- _WHAT NEEDS TO BE DONE_: Whatever appears in the listing must be reproduced exactly.

————

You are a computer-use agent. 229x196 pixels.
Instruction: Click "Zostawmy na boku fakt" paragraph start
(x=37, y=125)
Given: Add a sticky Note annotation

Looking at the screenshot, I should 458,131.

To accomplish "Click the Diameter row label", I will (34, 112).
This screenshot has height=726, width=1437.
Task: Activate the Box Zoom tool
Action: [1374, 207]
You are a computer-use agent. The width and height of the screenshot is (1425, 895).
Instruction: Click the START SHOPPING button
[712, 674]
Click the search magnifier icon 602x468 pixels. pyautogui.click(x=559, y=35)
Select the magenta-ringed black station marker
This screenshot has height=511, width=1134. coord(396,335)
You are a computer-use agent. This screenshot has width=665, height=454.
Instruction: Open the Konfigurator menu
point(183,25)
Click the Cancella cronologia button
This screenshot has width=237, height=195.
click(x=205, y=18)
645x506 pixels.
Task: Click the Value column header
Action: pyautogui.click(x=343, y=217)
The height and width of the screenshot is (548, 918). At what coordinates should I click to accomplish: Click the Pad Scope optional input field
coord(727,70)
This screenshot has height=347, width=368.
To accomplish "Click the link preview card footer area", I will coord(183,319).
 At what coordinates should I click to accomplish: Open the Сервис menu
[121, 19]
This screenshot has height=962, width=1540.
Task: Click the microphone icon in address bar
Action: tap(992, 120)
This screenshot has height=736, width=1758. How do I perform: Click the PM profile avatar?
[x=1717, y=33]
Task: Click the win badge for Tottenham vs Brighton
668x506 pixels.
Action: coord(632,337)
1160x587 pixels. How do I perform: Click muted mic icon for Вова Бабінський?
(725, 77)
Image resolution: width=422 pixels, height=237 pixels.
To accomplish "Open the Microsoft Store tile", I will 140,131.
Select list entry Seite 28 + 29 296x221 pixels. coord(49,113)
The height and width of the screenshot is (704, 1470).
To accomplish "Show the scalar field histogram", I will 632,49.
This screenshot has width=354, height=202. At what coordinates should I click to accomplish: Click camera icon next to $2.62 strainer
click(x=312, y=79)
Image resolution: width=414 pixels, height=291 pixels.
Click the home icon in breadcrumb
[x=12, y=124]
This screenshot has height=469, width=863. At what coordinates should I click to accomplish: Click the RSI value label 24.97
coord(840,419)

————

- _ANSWER BELOW_:
You are a computer-use agent. 229x196 pixels.
Instruction: Click "Zostawmy na boku fakt" paragraph start
(x=37, y=125)
Given: Add a sticky Note annotation

Looking at the screenshot, I should 458,131.

To accomplish "Click the Diameter row label", I will (34, 112).
This screenshot has height=726, width=1437.
Task: Activate the Box Zoom tool
Action: [1374, 207]
You are a computer-use agent. The width and height of the screenshot is (1425, 895).
Instruction: Click the START SHOPPING button
[712, 674]
Click the search magnifier icon 602x468 pixels. pyautogui.click(x=559, y=35)
Select the magenta-ringed black station marker
This screenshot has height=511, width=1134. coord(396,335)
You are a computer-use agent. This screenshot has width=665, height=454.
Instruction: Open the Konfigurator menu
point(183,25)
Click the Cancella cronologia button
This screenshot has width=237, height=195.
click(x=205, y=18)
645x506 pixels.
Task: Click the Value column header
Action: pyautogui.click(x=343, y=217)
The height and width of the screenshot is (548, 918). At what coordinates should I click to accomplish: Click the Pad Scope optional input field
coord(727,70)
This screenshot has height=347, width=368.
To accomplish "Click the link preview card footer area", I will coord(183,319).
 At what coordinates should I click to accomplish: Open the Сервис menu
[121, 19]
This screenshot has height=962, width=1540.
Task: Click the microphone icon in address bar
Action: tap(992, 120)
This screenshot has height=736, width=1758. How do I perform: Click the PM profile avatar?
[x=1717, y=33]
Task: Click the win badge for Tottenham vs Brighton
668x506 pixels.
Action: coord(632,337)
1160x587 pixels. How do I perform: Click muted mic icon for Вова Бабінський?
(725, 77)
Image resolution: width=422 pixels, height=237 pixels.
To accomplish "Open the Microsoft Store tile", I will 140,131.
Select list entry Seite 28 + 29 296x221 pixels. coord(49,113)
The height and width of the screenshot is (704, 1470).
To accomplish "Show the scalar field histogram", I will 632,49.
This screenshot has width=354, height=202. At what coordinates should I click to accomplish: Click camera icon next to $2.62 strainer
click(x=312, y=79)
Image resolution: width=414 pixels, height=291 pixels.
Click the home icon in breadcrumb
[x=12, y=124]
This screenshot has height=469, width=863. At what coordinates should I click to accomplish: Click the RSI value label 24.97
coord(840,419)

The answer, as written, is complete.